Tugas Anda –
a. Menurut teks halaman, pada usia berapa Shafa dipaksa kawin?
b. Tentukan apakah tiap pernyataan di bawah ini sesuai dengan teks halaman. Jawab ya atau tidak, lalu kutip persis kata-kata yang menentukan jawaban itu.
(i) Shafa tinggal di sebuah kampung terpencil di Sri Lanka.
(ii) Polisi mengambil tindakan serius setelah Shafa melapor.
(iii) Orang tua Shafa mengirimnya ke rumah paman.

Memang seruan untuk mengubah undang-undang itu belakangan semakin kuat namun perjalanan tampaknya masih panjang.
Salah seorang perempuan muda yang dipaksa menikah berdasarkan UU itu adalah Shafa (bukan nama sebenarnya untuk melindungi privasinya).
"Ketika sedang belajar untuk ujian, saya jatuh cinta dengan seorang anak laki-laki," tutur Shafa dengan air mata menetes, mengenang ketika dia dipaksa kawin di luar keinginannya pada usia 15 tahun.
"Orang tua saya tidak suka dia. Mereka mengirim saya ke rumah paman. Ketika belajar di sana, seorang tamu yang sering datang mengatakan kepada bibi dan paman bahwa dia ingin menikahi saya."
Shafa -pemeluk Islam yang tinggal di sebuah kampung terpencil di Sri Lanka- menolak. Dia ingin menikah dengan anak laki-laki yang dia cintai setelah menyelesaikan pendidikan menengah.
Walau menolak, paman dan bibinya tetap saja merancang perkawinan dengan pria teman mereka itu.
Setiap kali menolak, diapun dipukuli. Paman dan bibinya bahkan mengancam akan membunuhnya jika dia tidak mematuhi mereka.
"Saya mengiris lengan saya karena tidak ada pilihan," kata Shafa sambil menarik lengan bajunya untuk memperlihatkan bekas luka. "Saya juga minum beberapa obat yang ada di rumah paman."
"Ketika saya sedang dirawat di rumah sakit, mereka menyogok dokter agar bisa membawa saya -bersama dengan botol infus- ke rumah sakit swasta. Beberapa hari kemudian mereka memaksa saya menikah dengan pria itu."

Perkawinan paksa terjadi juga.
Shafa kemudian memutuskan tetap bersama suaminya karena tidak ada jalan ke luar, namun sang suami menduga dia masih menjalin hubungan dengan pacarnya.
"Dia selalu memukul saya, Ketika saya mengatakan sedang hamil, dia mengangkat dan menjatuhkan saya ke lantai."
Suaminya kemudian mengatakan hanya menginginkannya untuk satu malam saja dan sudah mendapatkannya sehingga tidak membutuhkan dia lagi.
Di rumah sakit, Shafa mengetahui sudah kehilangan bayinya karena rangkaian kekerasan yang dialaminya.
Waktu dia melaporkannya ke polisi, tidak ada tindakan serius yang diambil.
Suatu hari dia mendapat telepon dari masjid kampung dan di sana sudah ada suaminya yang setuju untuk mempertahankan perkawinan namun dia menolak.
Beberapa hari kemudian dia mendapat telepon dan pesan dari orang asing yang bertanya, berapa dia harus membayar jika ingin tidur dengannya.

Informasi yang Ditampilkan –
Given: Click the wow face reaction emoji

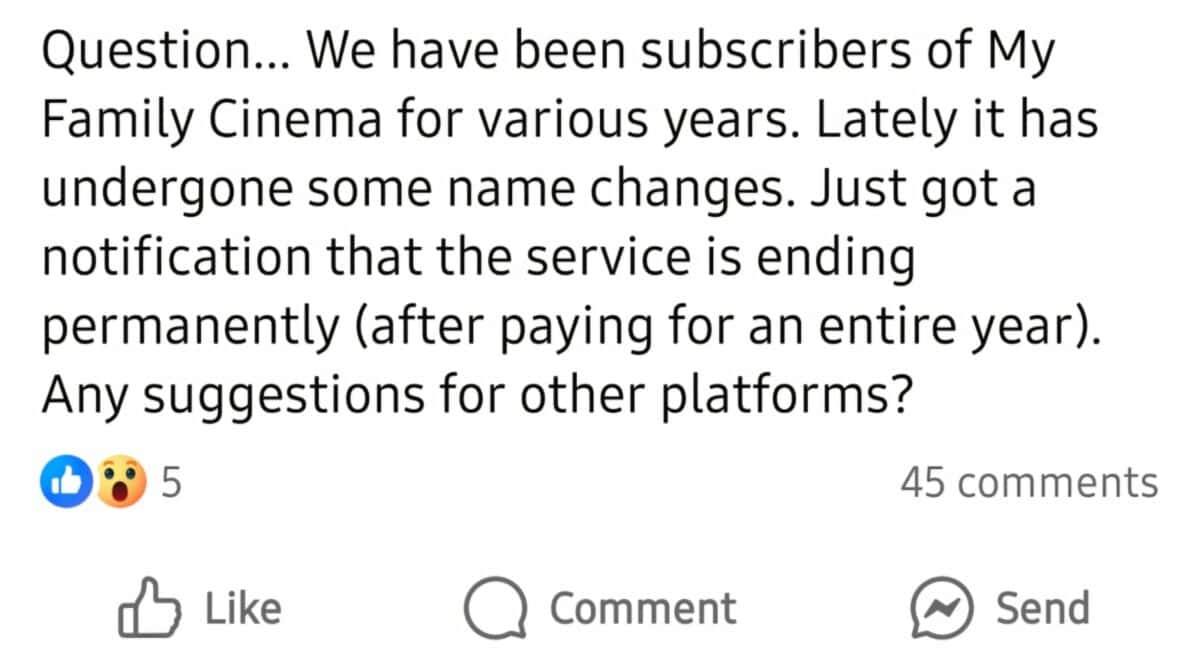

Hasil –
a. Pada usia 15 tahun.

b.
(i) Ya: "tinggal di sebuah kampung terpencil di Sri Lanka"
(ii) Tidak: "tidak ada tindakan serius yang diambil"
(iii) Ya: "Mereka mengirim saya ke rumah paman."